It was a total waste of time, all of a piece with the way that, since the November 2014 with Northern Lights, the shareholders of TRG/PAC have seen: 

  • Almost $140 million in write-downs in less than two years, with more inevitably to come;

  • About $220 million of lost market value within the same period;

  • About $70 million of debt saddled onto a once debt-free company;

  • The company’s corporate structure, responsible entity business and infrastructure demolished within Australia, to become in effect managed as a debt-ridden satellite of its US-based true owners;

  • Substantially reduced dividends to shareholders;

  • Non-disclosure e.g., concerning the court case surrounding del Rey Global Investors LLC at the time of the announced merger with Northern Lights;

  • Misleading, deceptive and evasive statements about the operational existence, quality and quantum of the Aurora Trust’s assets and funds, namely The Hermes Accelerator fund, Nereus, Tamro, de Rey and others; and

  • The enrichment of known and unknown executives with questionable performance rights and unsubstantiated payments made from shareholders and Aurora Trust funds (which resulted in a massive 84% protest vote from shareholders at PAC's 2016 AGM).

 

As far as we can gauge, none of the above will be redressed or changed by the new structure.

### Data

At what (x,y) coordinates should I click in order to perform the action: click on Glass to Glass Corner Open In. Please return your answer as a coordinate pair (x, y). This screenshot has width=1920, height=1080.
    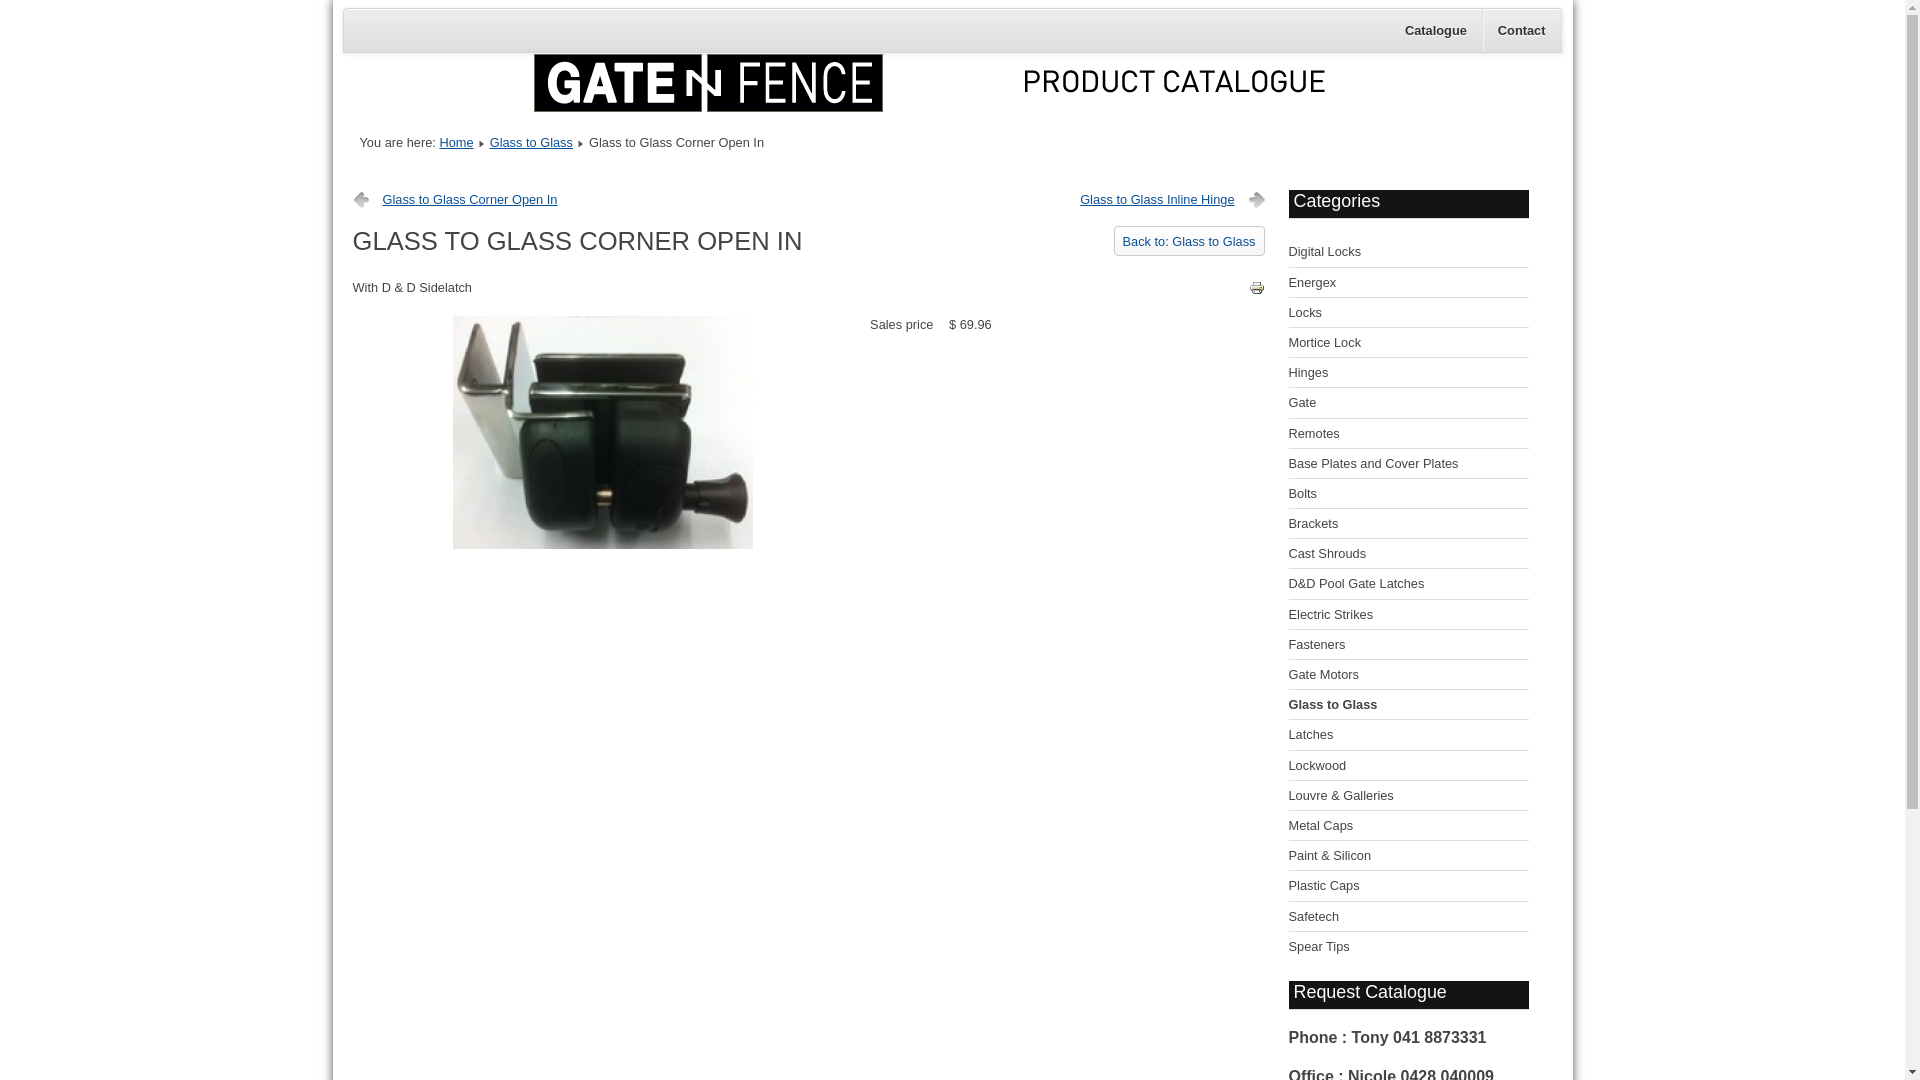
    Looking at the image, I should click on (454, 200).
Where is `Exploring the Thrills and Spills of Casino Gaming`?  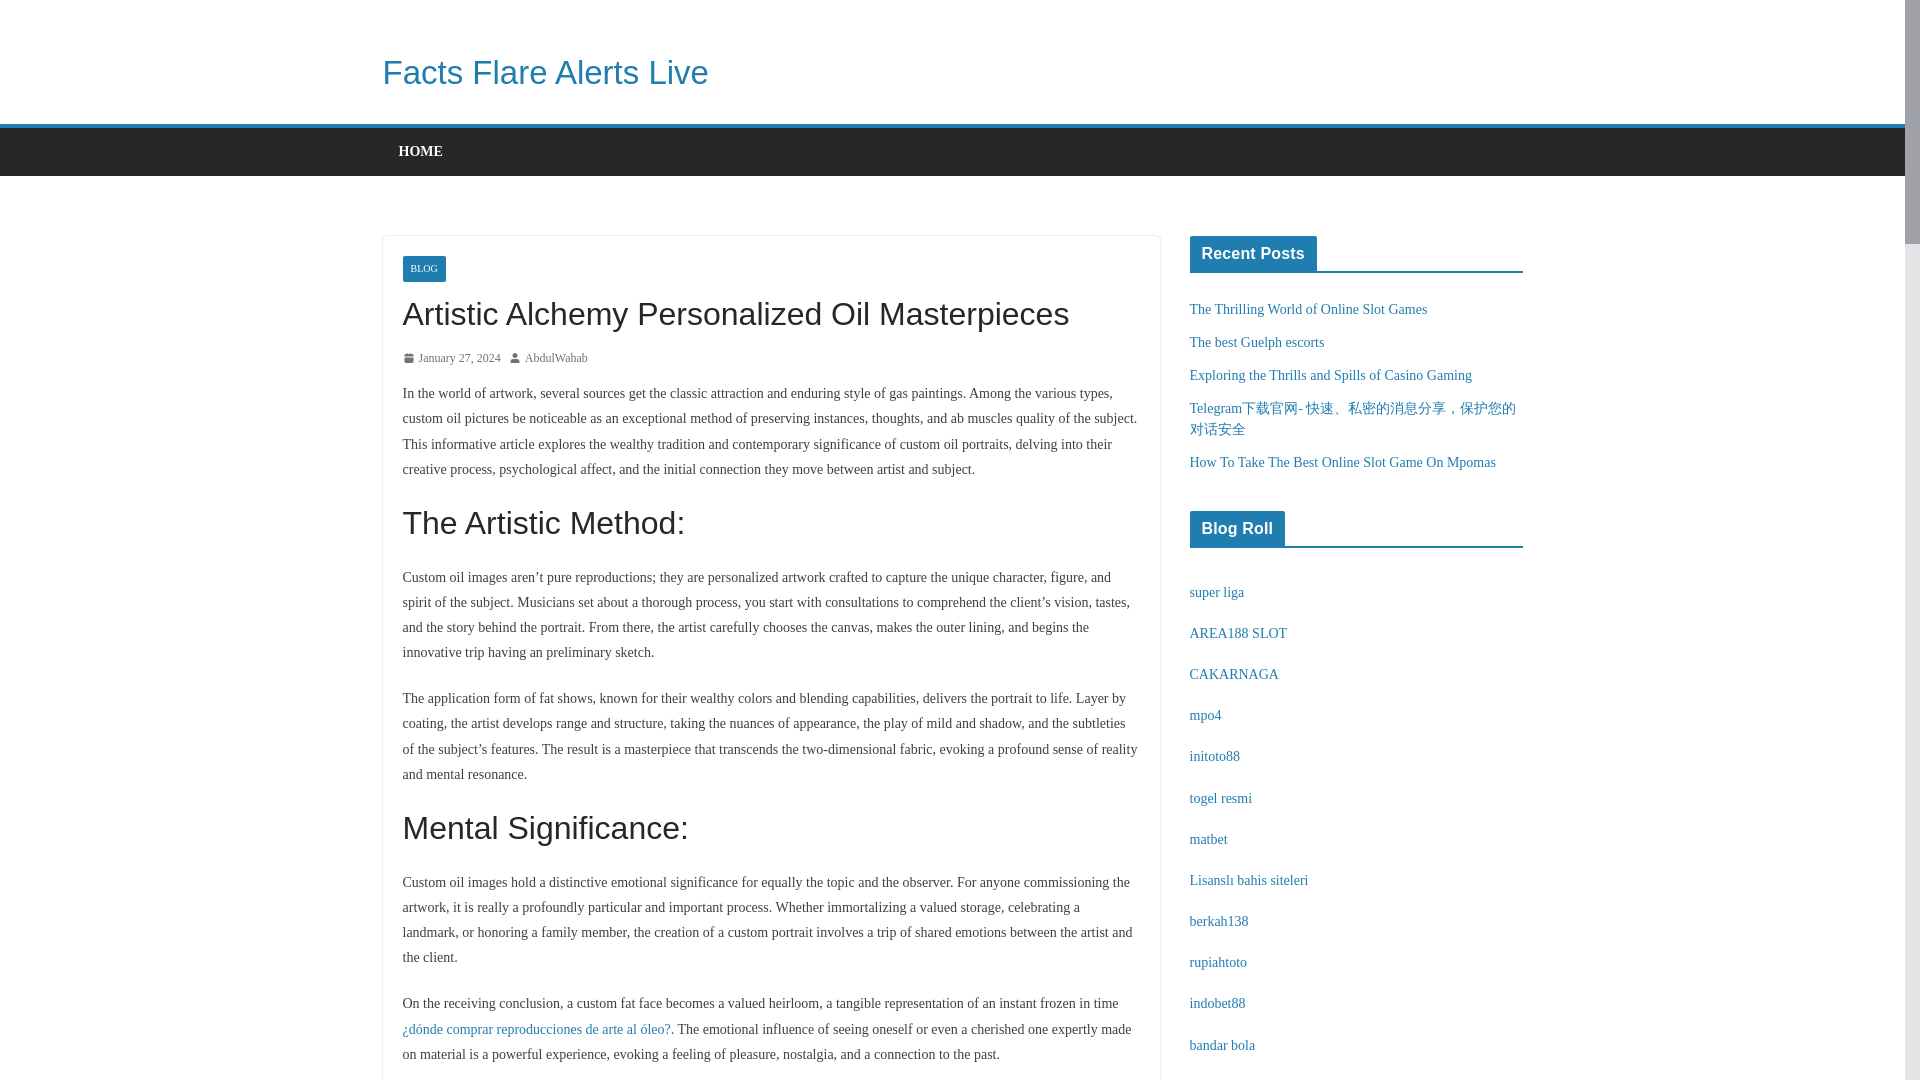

### What to do
Reproduce the full passage about the losses suffered by TRG/PAC shareholders, word for word.

### Task solution
It was a total waste of time, all of a piece with the way that, since the November 2014 with Northern Lights, the shareholders of TRG/PAC have seen: 

  • Almost $140 million in write-downs in less than two years, with more inevitably to come;

  • About $220 million of lost market value within the same period;

  • About $70 million of debt saddled onto a once debt-free company;

  • The company’s corporate structure, responsible entity business and infrastructure demolished within Australia, to become in effect managed as a debt-ridden satellite of its US-based true owners;

  • Substantially reduced dividends to shareholders;

  • Non-disclosure e.g., concerning the court case surrounding del Rey Global Investors LLC at the time of the announced merger with Northern Lights;

  • Misleading, deceptive and evasive statements about the operational existence, quality and quantum of the Aurora Trust’s assets and funds, namely The Hermes Accelerator fund, Nereus, Tamro, de Rey and others; and

  • The enrichment of known and unknown executives with questionable performance rights and unsubstantiated payments made from shareholders and Aurora Trust funds (which resulted in a massive 84% protest vote from shareholders at PAC's 2016 AGM).

 

As far as we can gauge, none of the above will be redressed or changed by the new structure.